Problem to work on ▸ Edit the lines below so that each "Switch to" becomes "Open", leaving everything else unchanged. Omit the pictures from your answer.

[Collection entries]
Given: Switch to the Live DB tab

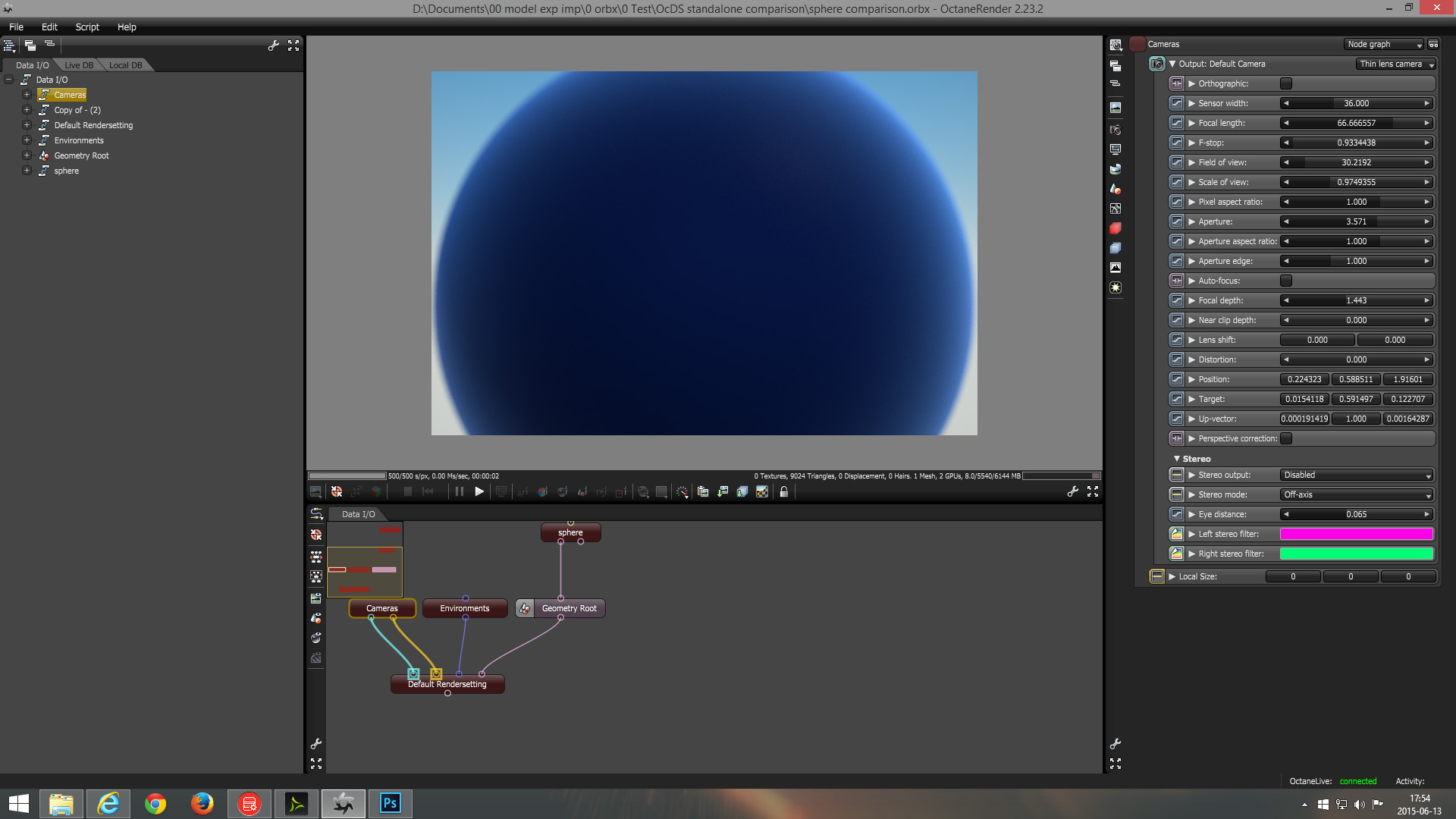Looking at the screenshot, I should click(x=79, y=65).
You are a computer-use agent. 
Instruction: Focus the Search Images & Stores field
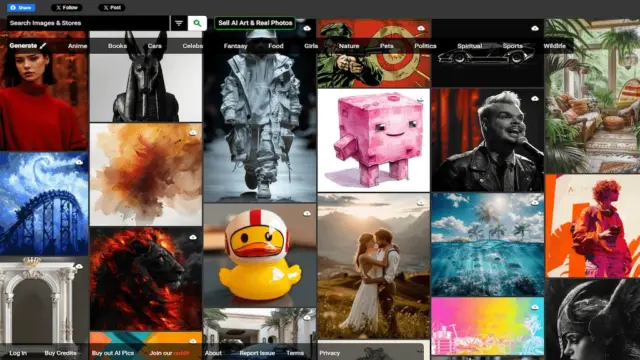pos(88,23)
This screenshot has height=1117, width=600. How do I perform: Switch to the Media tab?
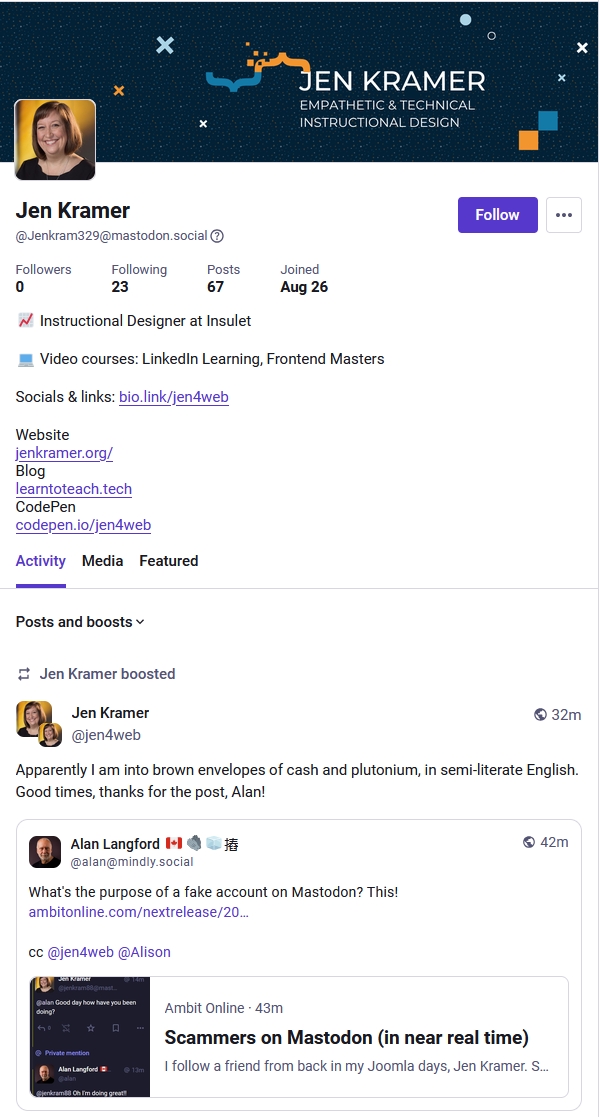pyautogui.click(x=103, y=561)
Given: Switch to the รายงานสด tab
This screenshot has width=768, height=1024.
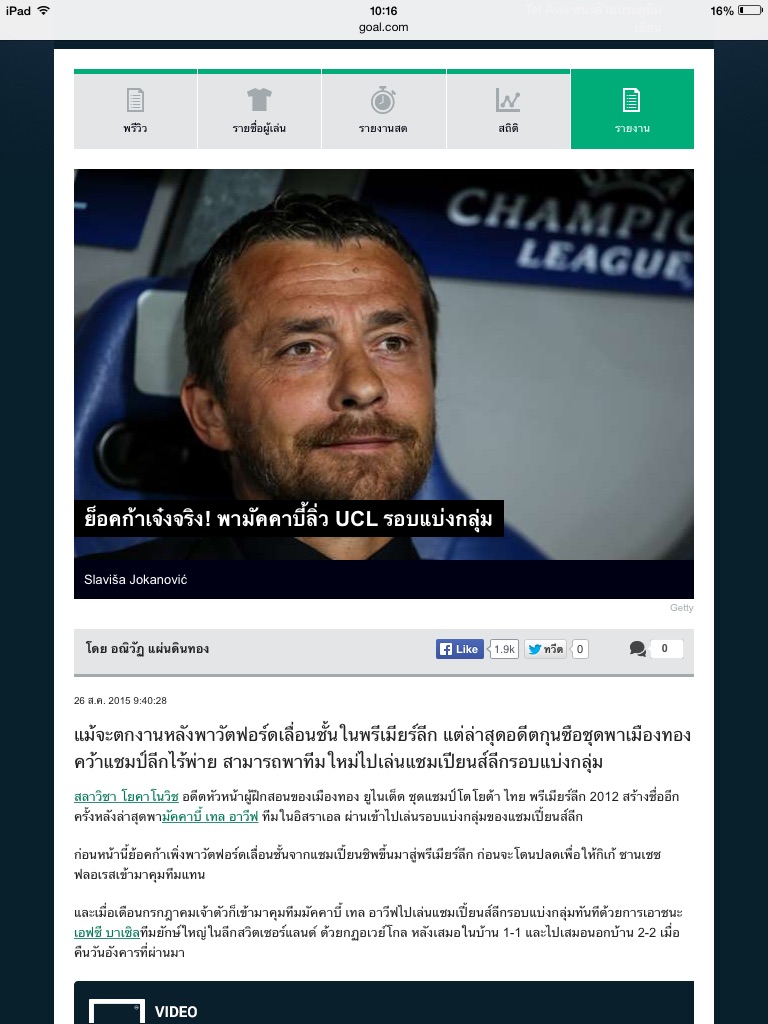Looking at the screenshot, I should pos(383,109).
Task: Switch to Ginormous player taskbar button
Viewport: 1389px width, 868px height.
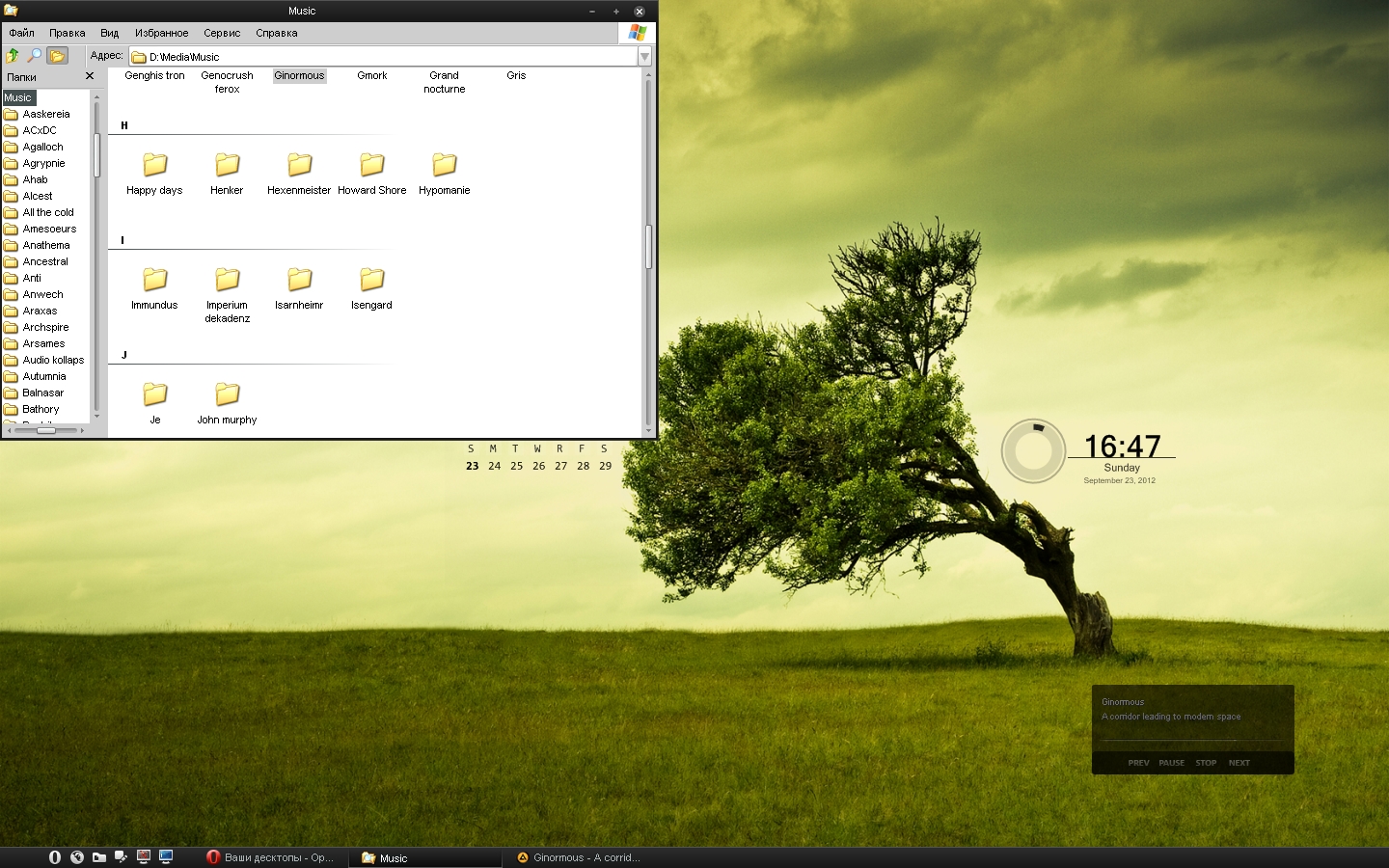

Right answer ▸
Given: Open the Live DB tab

Looking at the screenshot, I should click(x=79, y=65).
You are a computer-use agent. 
Instruction: Focus the Search Images & Stores field
pos(88,23)
This screenshot has height=1117, width=600. How do I perform: Open the Media tab?
pyautogui.click(x=103, y=561)
Given: Open the รายงานสด tab
This screenshot has width=768, height=1024.
Looking at the screenshot, I should pos(383,109).
Task: Open Ginormous player taskbar button
Viewport: 1389px width, 868px height.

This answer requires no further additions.